Un contexte sociopolitique qui reste tendu

Le climat social égyptien pourrait se détériorer en 2017. Bien qu’une part de la population reste solidaire avec le gouvernement, le risque de mouvements sociaux s’accroît face aux pénuries et à la hausse significative de l’inflation. Le pays continue, en outre, de faire face à la menace terroriste et reste en proie à la multiplication des attentats visant le Sinaï et le Caire. La dégradation de l’environnement social et sécuritaire risquerait de peser sur la reprise économique et, particulièrement, sur le retour des touristes et des investisseurs étrangers. A ce titre, une réforme du code d’investissement et une amélioration du climat affaires s’avèrent nécessaires en 2017, si le pays veut bénéficier des retombées positives de la dévaluation et faire des investissements étrangers un support à l’activité.

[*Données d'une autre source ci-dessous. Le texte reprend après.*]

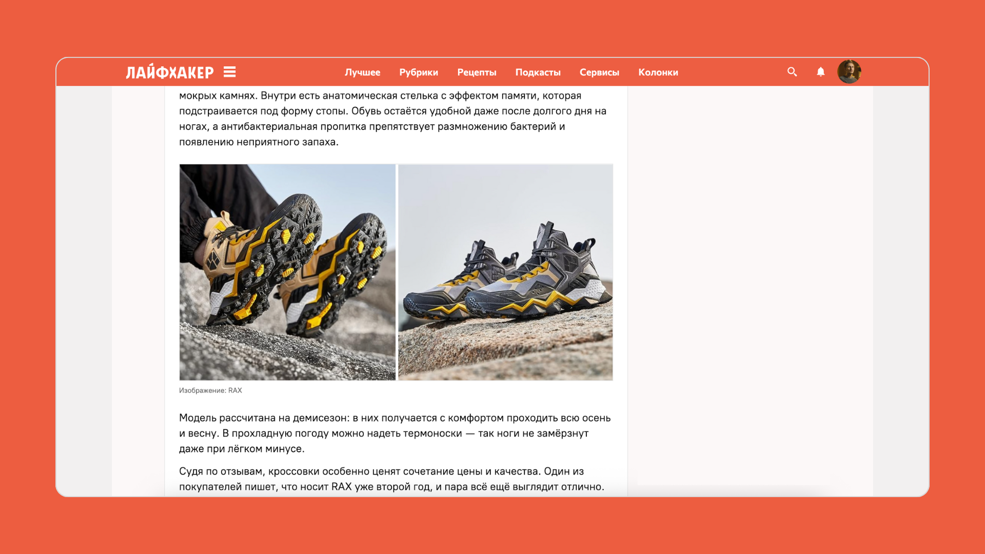Open the Рубрики menu item
Image resolution: width=985 pixels, height=554 pixels.
(419, 72)
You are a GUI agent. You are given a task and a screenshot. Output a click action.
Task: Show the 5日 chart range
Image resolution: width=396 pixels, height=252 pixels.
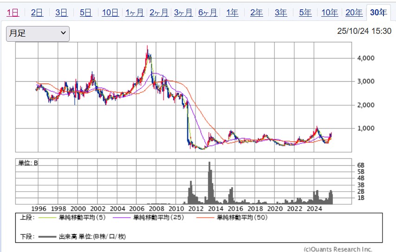(85, 13)
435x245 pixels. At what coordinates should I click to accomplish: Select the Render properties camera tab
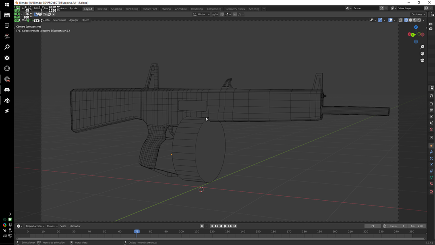tap(431, 104)
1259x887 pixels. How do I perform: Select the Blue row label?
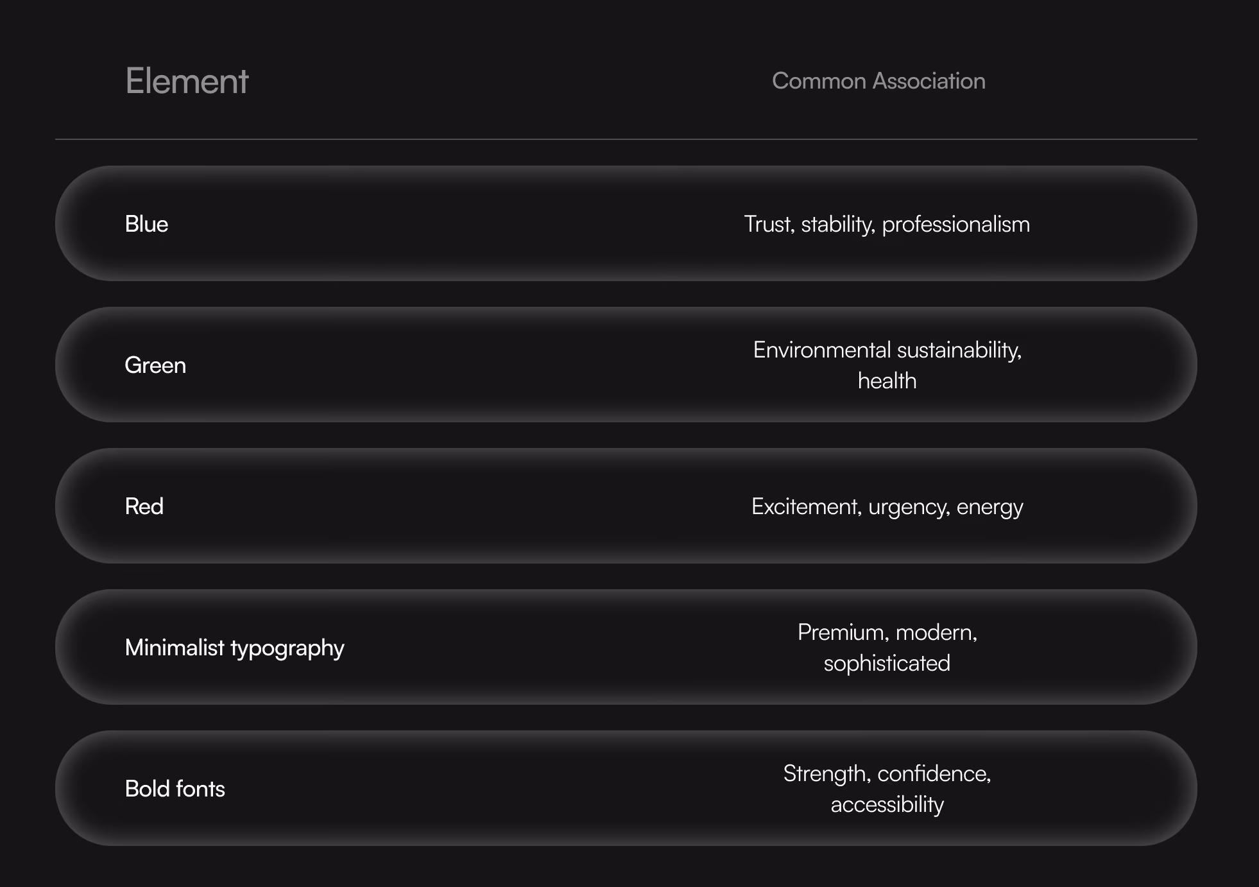point(146,224)
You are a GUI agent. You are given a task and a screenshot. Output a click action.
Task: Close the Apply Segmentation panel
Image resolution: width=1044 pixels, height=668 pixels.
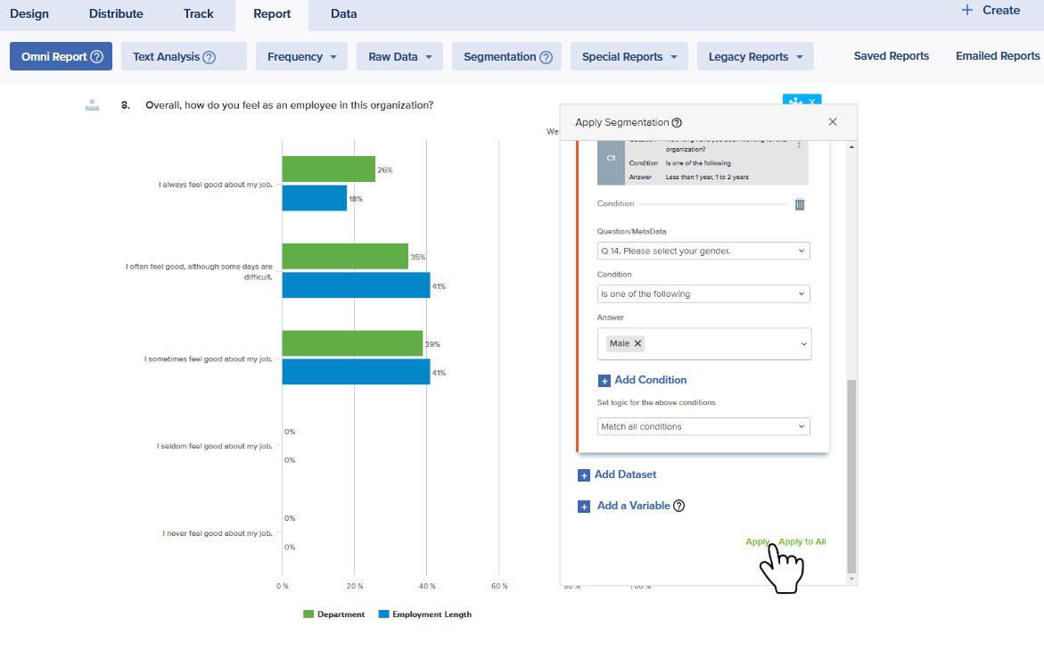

L’année 2016 est restée marquée par l’inflexion de la politique étrangère égyptienne et par la détérioration des liens avec le voisin saoudien qui s’est traduite par l’arrêt des aides et des livraisons de pétrole saoudien. Cette réorientation des relations diplomatiques égyptiennes devrait se faire au bénéfice de la Russie et des Etats Unis avec lesquels le président Sissi entend nouer des rapports privilégiés.